MTN Nigeria has quietly rewritten the script for Africa’s largest telecom operator. In the full-year 2025 results that MTN Group released Monday, the Nigerian unit delivered CODM EBITDA of $1.926 billion, more than double the $946.59 million it posted in 2024 and enough to eclipse every other market, including the once-dominant South African home operation.
The numbers tell the story in stark terms. Nigeria’s CODM EBITDA now sits at roughly 84 percent above South Africa’s $1.048 billion contribution, with Ghana in between at $1.276 billion. In rand terms, the currency MTN Group reports in, Nigeria generated R32.488 billion in CODM EBITDA against South Africa’s R19.653 billion. That reversal didn’t happen by accident. It reflects a market that finally escaped the foreign-exchange volatility that crushed earnings in prior years and instead rode explosive demand for data and fintech services.
Stand-alone, MTN Nigeria’s own results (released in late February) painted the same picture of turnaround. Service revenue climbed 55.1 percent to N5.2 trillion, profit after tax swung from a N400.4 billion loss in 2024 to a N1.1 trillion gain, and the company more than doubled capital expenditure to N1 trillion. Subscriber numbers reached 87.3 million, while data usage and mobile-money volumes kept accelerating. The operator even managed to keep direct network costs in check, rising just 4.94 percent, delivering operating leverage that would make any CFO smile.
For context, this is the same business that spent much of 2023 and 2024 bleeding headline earnings because of naira devaluation. FX losses that once ran into hundreds of billions of naira flipped into modest gains as the currency stabilized, inflation eased, and regulators allowed selective tariff adjustments. The result is not just recovery; it is structural reweighting inside the MTN empire.
At the group level, the shift is already reshaping expectations. MTN reported service revenue of R218 billion, up nearly 25 percent in headline terms and even stronger in constant currency. Group EBITDA before once-off items hit R98.5 billion, basic earnings per share swung from a loss to a profit, and the board lifted the dividend to 500 cents per share from 345 cents. Management pointed squarely to Nigeria and Ghana as the engines.

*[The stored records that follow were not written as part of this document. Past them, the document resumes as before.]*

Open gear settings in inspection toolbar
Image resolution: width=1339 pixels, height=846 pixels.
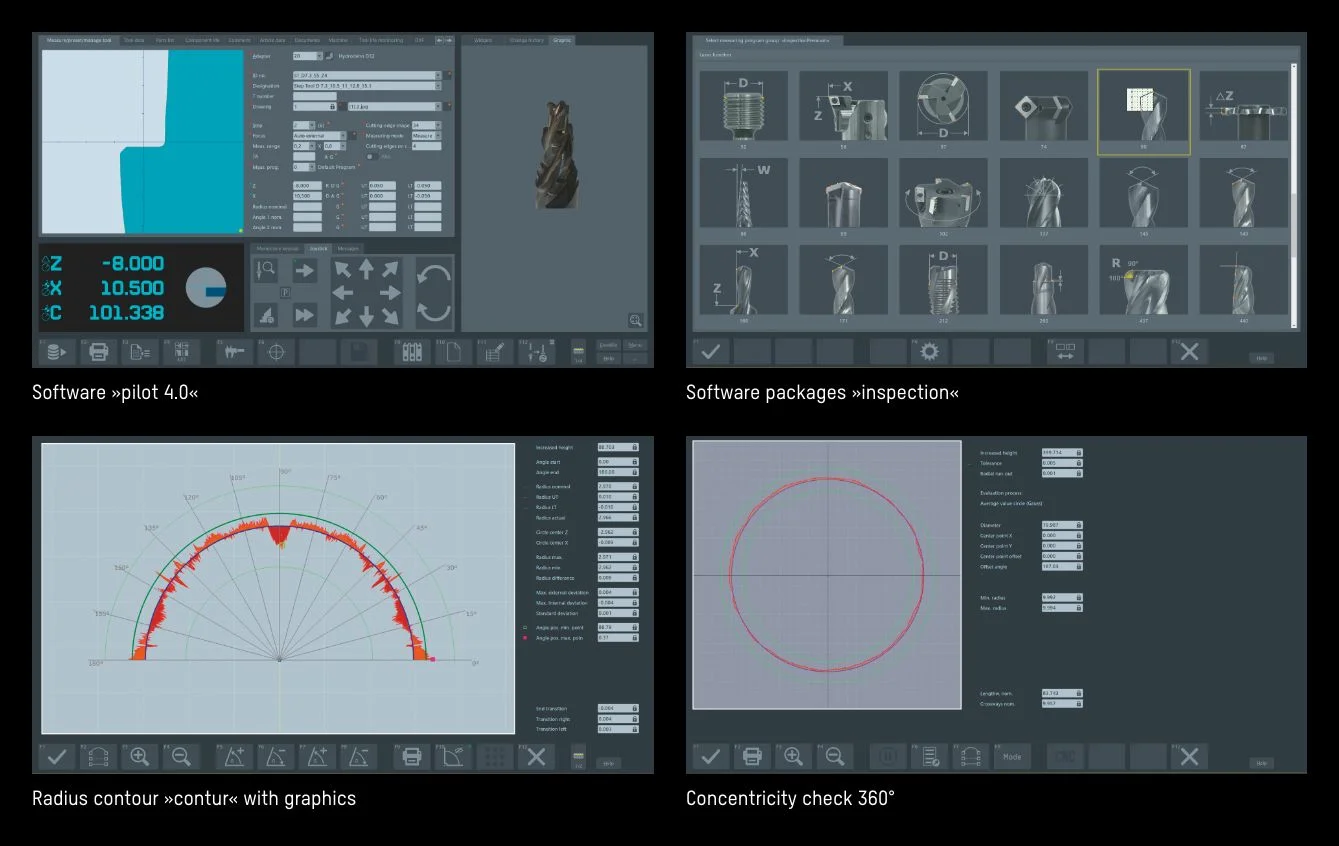930,352
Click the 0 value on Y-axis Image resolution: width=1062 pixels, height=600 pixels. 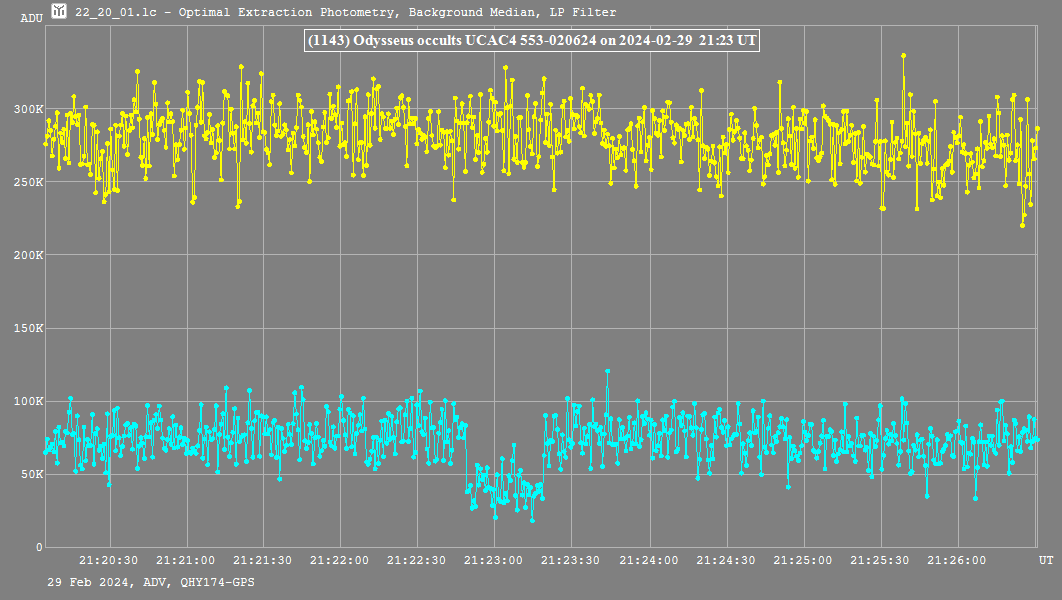pos(40,547)
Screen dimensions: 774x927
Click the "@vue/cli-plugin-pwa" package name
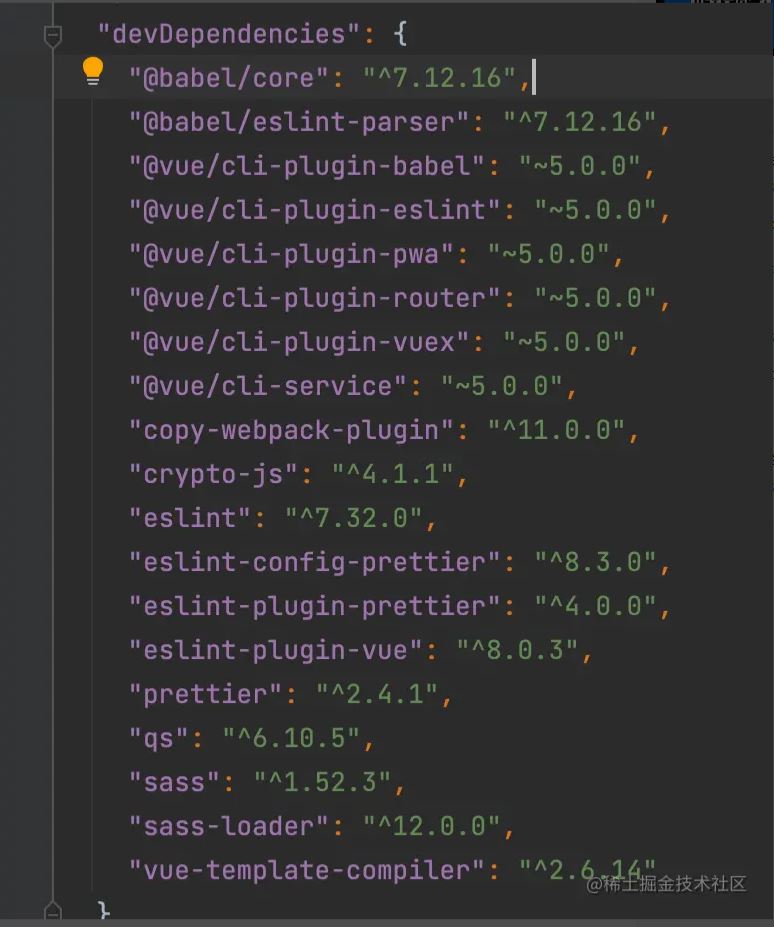point(291,254)
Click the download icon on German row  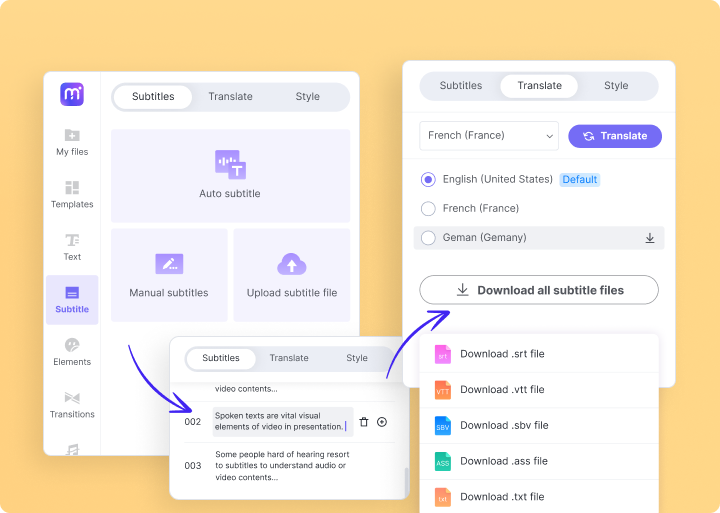click(649, 238)
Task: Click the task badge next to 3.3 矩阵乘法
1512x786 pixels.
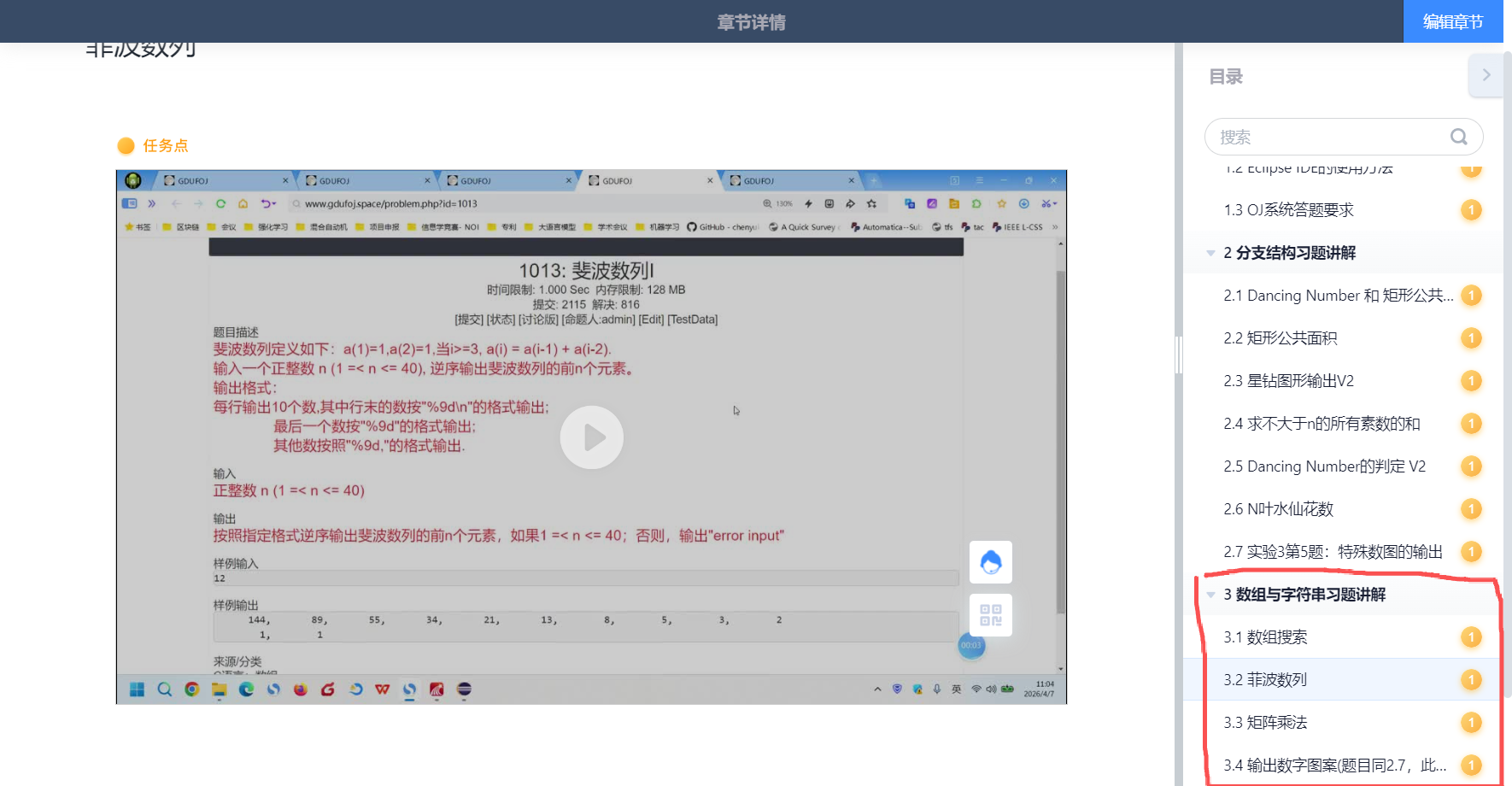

CEO Ralph Mupita called the year “excellent” and the final chapter of Ambition 2025, which saw the group surpass 300 million customers continent
None of this erases the realities of operating in Nigeria. Vandalism remains a persistent headache, more than 9,000 fibre incidents in 2025 alone, and energy costs still run high. Network efficiency lags South Africa’s: MTN Nigeria spends 51 cents to generate each unit of EBITDA versus 39 cents back home. Yet scale is the great equalizer. With Africa’s most populous country and a mobile penetration story still in its middle innings, the economics tilt heavily toward volume.
The strategic implications are already visible. Early in 2026 MTN moved to acquire IHS Towers assets, aiming to bring the same cost discipline it applies in South Africa to its Nigerian tower portfolio and reduce reliance on third-party landlords. That move, combined with continued 5G rollout and fintech expansion through MoMo PSB, suggests management sees Nigeria not as a volatile side bet but as the anchor market for the next decade.

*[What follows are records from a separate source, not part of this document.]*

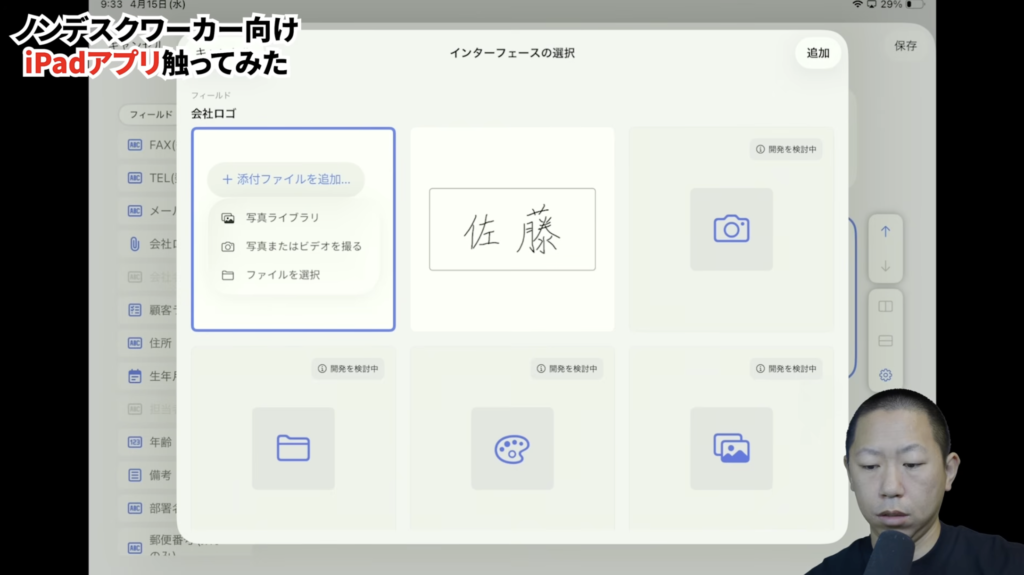Viewport: 1024px width, 575px height.
Task: Click the move down arrow icon
Action: [x=885, y=266]
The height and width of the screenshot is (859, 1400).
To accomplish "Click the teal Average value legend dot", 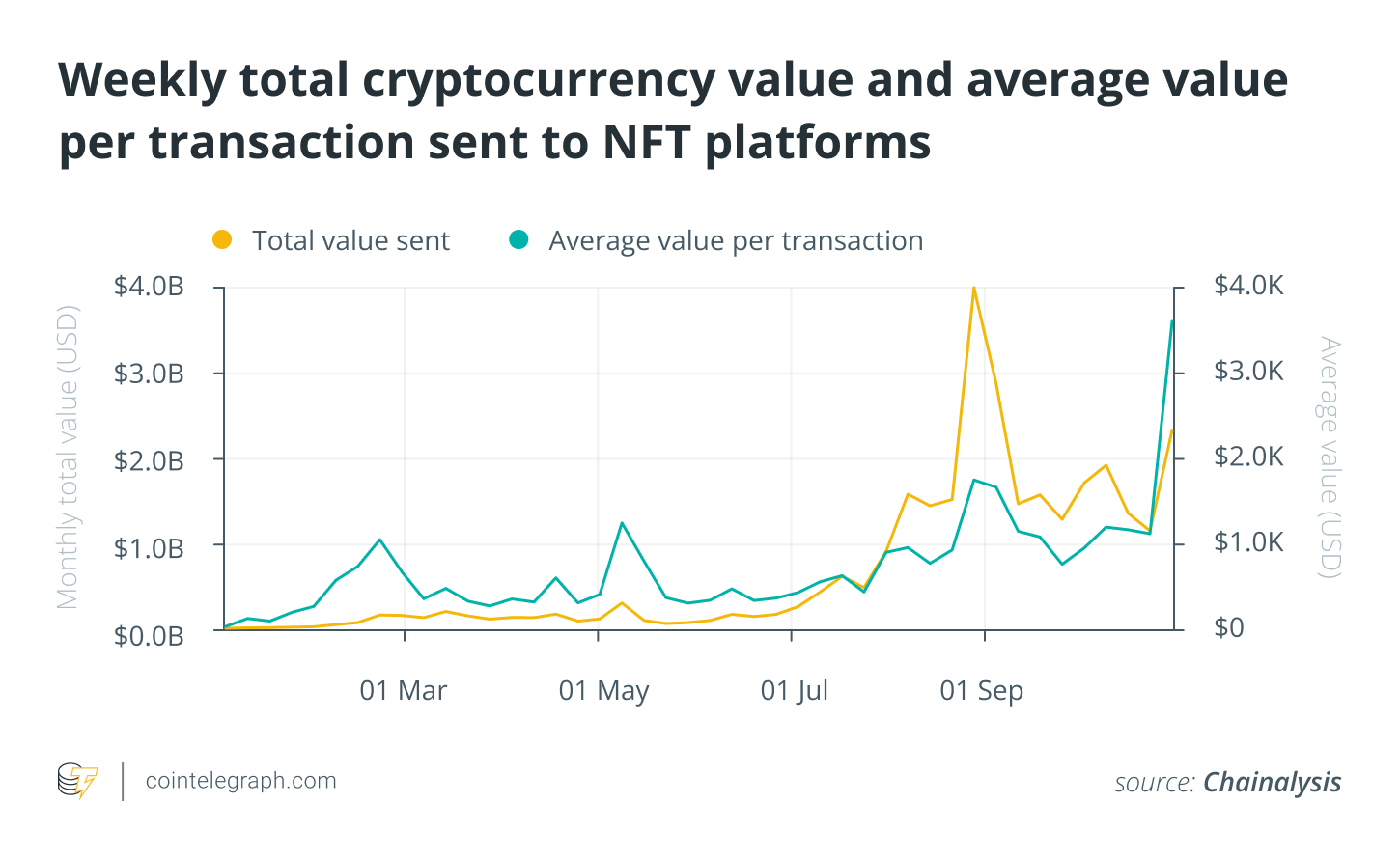I will point(519,240).
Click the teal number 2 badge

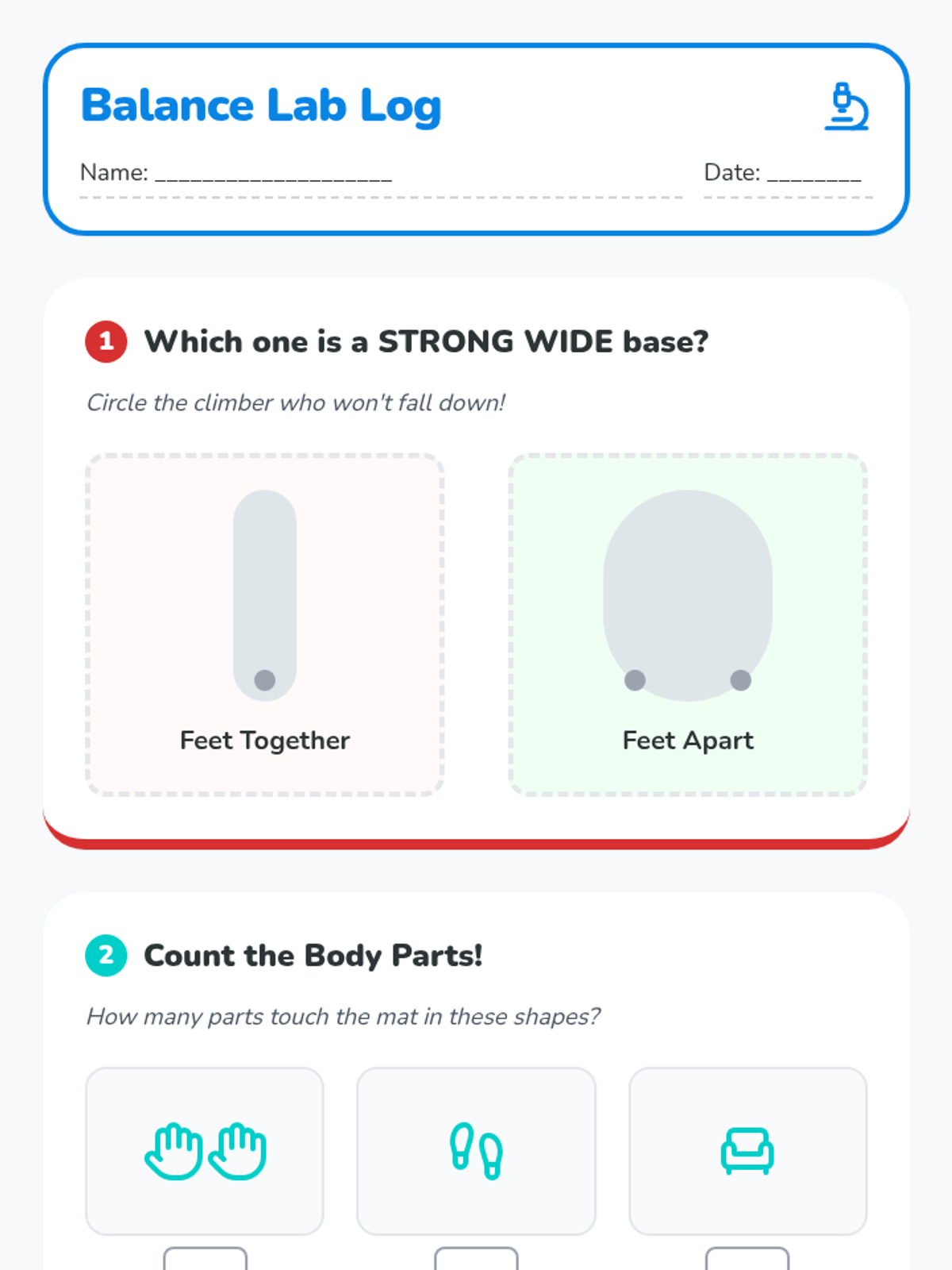106,955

For the broader African tech ecosystem, the story carries two messages. First, macro stability still matters enormously. The naira’s relative calm and falling inflation in 2025 did more for MTN’s bottom line than any single product launch. Second, data and digital services have become the real growth lever. Voice is table stakes; the money now flows from smartphones, mobile money, and enterprise connectivity. Airtel Africa’s parallel rebound in Nigeria underscores the point, competition is intense, but the prize is large enough for multiple winners.
Investors have noticed. MTN Group’s share price reaction Monday reflected relief that the Nigeria engine is firing on all cylinders rather than threatening to stall again. The group’s forward guidance remains intact, with medium-term targets updated for stronger returns and leverage. In effect, MTN is telling the market: our future earnings power is increasingly Nigerian.
Also read:MTN Group Surpasses 307 Million Customers in 2025
That re-centering carries risks. Regulatory changes, fresh currency turbulence, or renewed infrastructure attacks could still sting. Yet the 2025 numbers also show resilience built through heavy investment and operational focus. For a company whose identity has long been tied to Johannesburg, the message from Lagos is clear: Africa’s largest economy is no longer just a market, it is the profit center.
The final year of Ambition 2025 closed with a decisive shift. The next chapter, Ambition 2030, will be written with Nigeria’s data-hungry population and fintech momentum front and center. For MTN, the center of gravity has moved. For African telecom watchers, the scoreboard just flashed a new leader.